Ageing does not follow the same path in everyone. Genes and molecular pathways that accelerate or slow ageing interact with lifestyle, environment and psychological factors. The result is that one person develops heart problems earlier, while another is confronted mainly with metabolic disorders or kidney problems. This is not an exception but a core feature of how ageing works, as described by research published in 20251.
Metabolomics research, in which hundreds of substances in the blood are measured, shows that people have a clearly individual metabolic profile that is associated with the risk of heart, kidney and metabolic conditions simultaneously, also known as cardiovascular-kidney-metabolic syndrome. More concretely: in people with coronary artery disease, 23 blood markers were linked to cardiovascular problems in general. However, which type of heart problem a person develops differs from person to person: changes in glycerophospholipids, a type of fat found in cell membranes, specifically predicted heart failure, while that relationship did not hold for heart attack or stroke. This suggests that people develop heart problems via different metabolic routes2.
At the level of the immune system within the heart itself, there is also evidence of individual variation. Macrophages, cells of the innate immune system, play a central role in scar tissue formation in heart muscle (fibrosis) at older ages. How those macrophages behave differs from person to person, and according to research this contributes to the variation in how the heart ages3. At the cellular level, the condition of mitochondria, the energy powerhouses of the cell, also plays a role in both cardiac and metabolic ageing, although individual variation in this has not yet been directly measured4.
The idea that each ageing pathway requires its own treatment also receives support from clinical drug research. SGLT2 inhibitors, a class of diabetes medications, reduce the risk of hospitalisation for heart failure by 23% and slow kidney disease by 45%, regardless of whether a person already had heart disease. The effect on classic atherosclerotic complications such as heart attack or stroke, however, was limited to people with pre-existing atherosclerosis. This concretely illustrates that the same treatment works well for some people and poorly for others, depending on which organ is most severely affected5.

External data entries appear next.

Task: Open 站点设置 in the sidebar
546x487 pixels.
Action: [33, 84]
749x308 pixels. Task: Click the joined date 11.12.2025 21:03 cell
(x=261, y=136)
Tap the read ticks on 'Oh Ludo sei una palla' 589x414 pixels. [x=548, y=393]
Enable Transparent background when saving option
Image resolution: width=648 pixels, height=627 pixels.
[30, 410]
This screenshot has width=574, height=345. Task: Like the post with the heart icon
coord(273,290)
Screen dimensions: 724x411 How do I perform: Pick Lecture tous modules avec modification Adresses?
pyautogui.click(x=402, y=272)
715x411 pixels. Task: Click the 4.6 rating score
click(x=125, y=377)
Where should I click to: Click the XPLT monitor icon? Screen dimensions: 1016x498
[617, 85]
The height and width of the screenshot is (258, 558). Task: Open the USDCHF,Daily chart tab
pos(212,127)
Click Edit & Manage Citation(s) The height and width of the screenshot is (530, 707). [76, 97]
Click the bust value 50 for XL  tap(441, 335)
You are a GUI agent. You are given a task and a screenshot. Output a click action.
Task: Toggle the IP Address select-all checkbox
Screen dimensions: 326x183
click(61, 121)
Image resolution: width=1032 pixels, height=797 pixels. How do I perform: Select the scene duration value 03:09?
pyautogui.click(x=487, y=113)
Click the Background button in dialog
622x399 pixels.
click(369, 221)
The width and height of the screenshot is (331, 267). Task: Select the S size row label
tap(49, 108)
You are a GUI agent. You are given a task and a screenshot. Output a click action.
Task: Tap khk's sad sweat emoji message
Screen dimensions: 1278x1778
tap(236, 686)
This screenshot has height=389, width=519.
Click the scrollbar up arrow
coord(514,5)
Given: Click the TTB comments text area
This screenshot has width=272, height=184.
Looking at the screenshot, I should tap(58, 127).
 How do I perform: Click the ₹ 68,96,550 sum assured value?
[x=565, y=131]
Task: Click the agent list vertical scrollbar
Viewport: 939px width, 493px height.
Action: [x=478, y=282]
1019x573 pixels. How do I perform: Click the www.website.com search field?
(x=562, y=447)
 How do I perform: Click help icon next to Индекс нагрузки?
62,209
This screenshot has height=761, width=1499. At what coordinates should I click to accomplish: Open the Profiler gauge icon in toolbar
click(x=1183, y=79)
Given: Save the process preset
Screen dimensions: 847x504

Another example is the use of GLP-1 medications such as semaglutide (Ozempic/Wegovy). With weight loss, a portion of the lost weight also comes at the expense of muscle mass, somewhere between 15% and 60% of the total weight loss, depending on the person and the agent. In younger people this can be relatively harmless because muscle quality and insulin sensitivity improve at the same time. In older people, however, the risk of excessive muscle loss is real and warrants extra attention, especially if someone is already frail6. This is an example where the metabolic ageing route collides with the muscle route, and the end result can turn out very differently from person to person.
Precision medicine for ageing, in which comprehensive molecular profiles are used to determine per individual which pathways are most active, is promising but still experimental. Large-scale clinical trials and regulatory approval are still lacking. At present, a physician can already provide some guidance on the dominant risk organ based on available blood tests, but truly tailoring the management of ageing at the molecular level is not yet standard care1.
Sources: one conceptual-theoretical review article (PMID 40250404), one metabolomics study in coronary artery disease patients (PMID 38977723), one review on cardiac macrophages (PMID 38816371), one large cardiovascular RCT with SGLT2 inhibitors (EMPA-REG/CREDENCE-type; PMID 30424892), one review on GLP-1 and muscle mass (PMID 38937282), and one mechanistic study on mitochondrial membrane potential (PMID 28711444). Total participant numbers are difficult to estimate due to the mix of reviews and trials; the SGLT2 study included thousands of participants.